# Iberogast....success!



## Bohemian75 (Feb 7, 2003)

hello everyone,I'm new to the boards and I wanted to post to let you all know about this product that I started using. It's called Iberogast and I got it after reading about its effects from Dr. Murray's herbal remedies book. Iberogast is a liquid herbal remedy for a variety of GI ailments including IBS-C. I have been taking the liquid (20 drops, 3 X a day with warm liquid) for 5 days now and I can actually say (and this is amazing) that I have had an almost normal BM almost every morning, with NO side effects. No cramping, or bloating (yes, it actually helps with gas, guys!!). I just wanted to let everyone know that is product is available online....do a Google search and find a site that sells genuine Iberogast (it's from Germany). I think it might help a lot of you. Also, drink lots of water. As much as your little bellies can handle. Water really does help, and I find it complements the Iberogast well. I also wanted to say that I tried BowelSoothe which is advertised on this site and it caused considerable cramping, gas, pain, and did not help with the C. Sorry to say, that does not work and truthfully, it tastes AWFUL. I gagged every time I drank the BowelSoothe tea. Iberogast can be mixed with water or your favorite tea and the taste is mild and pleasant. I hope this helps you all. I know what it is like to suffer from IBS and I'm glad this board exists. Good luck to you all.


----------



## susaloh (Dec 28, 2002)

Iberogast is supposed to be one of the few (or even the only) herbal IBS remedy that's prooved to be effective in scientific trial (this doesn't mean that others aren't, they might just not have been tested). I think my doctor told me this or I read it somewhere. In any case, maybe for this reason, doctors here in Germany prescribe Iberogast, but it's also available over the counter in pharmacies. I've taken it for several months, but my IBS is so variable and I'm taking so many different things that I've never really been able to assess whether it helped me or not (I'm IBS pain/D). Susaloh


----------



## SpAsMaN* (May 11, 2002)

i cannot find the product lbergast.i find a company who sells homeopathic product.Does lbergast is homeopathic?i'm sceptical about that.


----------



## Bohemian75 (Feb 7, 2003)

Hello,I got my Iberogast from iherb.com. I get many supplements from this site and find them to be quick, safe, and cost efficient. I don't think that Iberogast is labled "homeopathic" however it is herbal.
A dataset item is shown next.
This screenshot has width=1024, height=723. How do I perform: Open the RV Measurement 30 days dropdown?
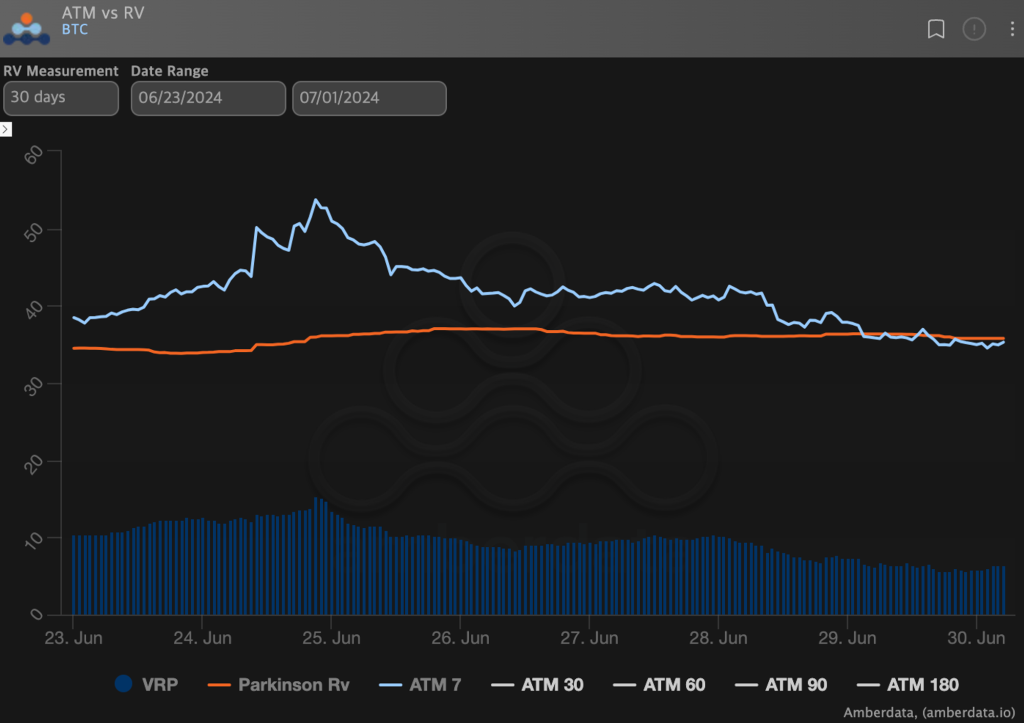coord(61,99)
A blend of herbs in a liquid form. Believe me, I was a little skeptical too as I am with any new "remedy" but this one works for me and that is a thing of beauty! A bottle of Iberogast from iherb.com is less than 10 dollars so I think it's worth a try.....good luck to you!-lisa


----------



## J R (Apr 16, 2001)

I'm willing to try anything, where can I get this in Canada? thanks


----------



## Bohemian75 (Feb 7, 2003)

Hello,I'm pretty sure iherb.com will ship to Canada. They ship internationally. They seem to have the best price on Iberogast as well. Another board member said she found it at VitaminShoppe.com. I would think it would be easiest to find it and order it online. Good luck, I hope it helps you!-lisa


----------



## SpAsMaN* (May 11, 2002)

i'am a lot more irritable with peppermint oil capsules.have you tried peppermint capsule or have you experience to be more irritable with this ingredient?MMaybe the're not enough peppermint to cause me trouble in iberogast.


----------